Chevy Chase Village resident John Spain said his mile-long drive on Rockville Pike to his Bethesda office now takes about 30 minutes.
"When there's bad traffic to begin with, it could be like that sometimes," Spain said. "But now it's a daily occurrence."
Across the Washington region, thousands of military workers have moved to new office space and medical facilities, causing major delays across Maryland and Virginia at facilities like the Mark Center in Alexandria and Fort Belvoir in Fairfax County. Though some traffic pain has been delayed, as some 10,000 workers in Metro-friendly Arlington are staying put for now, all defense workers soon will have to move to their new, less-accessible sites.

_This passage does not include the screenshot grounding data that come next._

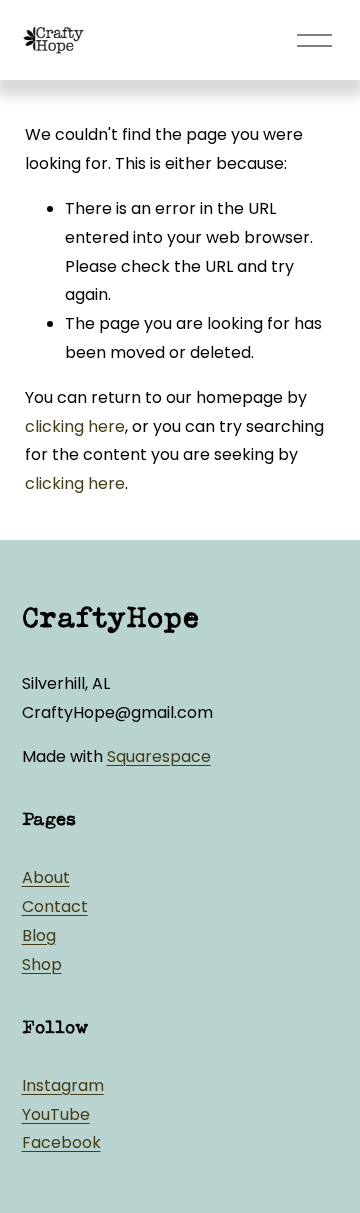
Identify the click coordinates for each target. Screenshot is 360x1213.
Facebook (61, 1142)
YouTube (56, 1114)
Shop (42, 964)
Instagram (63, 1085)
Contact (55, 906)
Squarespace (159, 756)
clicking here (75, 426)
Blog (39, 935)
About (46, 877)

The transfers were a part of the Defense Department's Base Realignment and Closure Plan, more commonly known as BRAC.
In Montgomery County, where the military consolidated the District's Walter Reed with the Navy's medical center in Bethesda, minor improvements were made to bike lanes, sidewalks and bus service near the hospital, but cash-strapped county and state officials couldn't complete any major road improvements in time for the military's Sept. 15 deadline.
"Unfortunately a lot of the mitigation projects haven't gotten started yet," said Ilaya Hopkins, a member of Montgomery County's BRAC Implementation Committee. "It will get worse before it gets better."
Rockville Pike isn't the only clogged road -- medical center traffic has sent a ripple effect throughout the area, backing up once-quiet side streets and winding neighborhood roads.
In an email to Hopkins, one resident complained that military personnel were being instructed to park in nearby neighborhoods. There's only enough parking at the medical center to provide one space for every four hospital employees, according to officials.
Capt. Michael Malanoski, commanding officer of Naval Support Activity Bethesda, issued an order for employees not to park in adjacent neighborhoods, according to spokeswoman Sandy Dean. The Navy is continually monitoring the parking situation at the medical center, she said.
County officials, with the Maryland Department of Transportation, are applying for about $100 million in federal dollars made available for traffic improvements at BRAC-affected military hospitals, according to Montgomery County BRAC Coordinator Phil Alperson. The deadline for the application is Oct. 12.
Hopkins and Alperson urged commuters to stay patient, but also warned that the full effect of the medical center's influx of patients has yet to be felt.
"We're in a new state of normal," Hopkins said. "This gridlock is really just starting to impact how we're going to live our lives."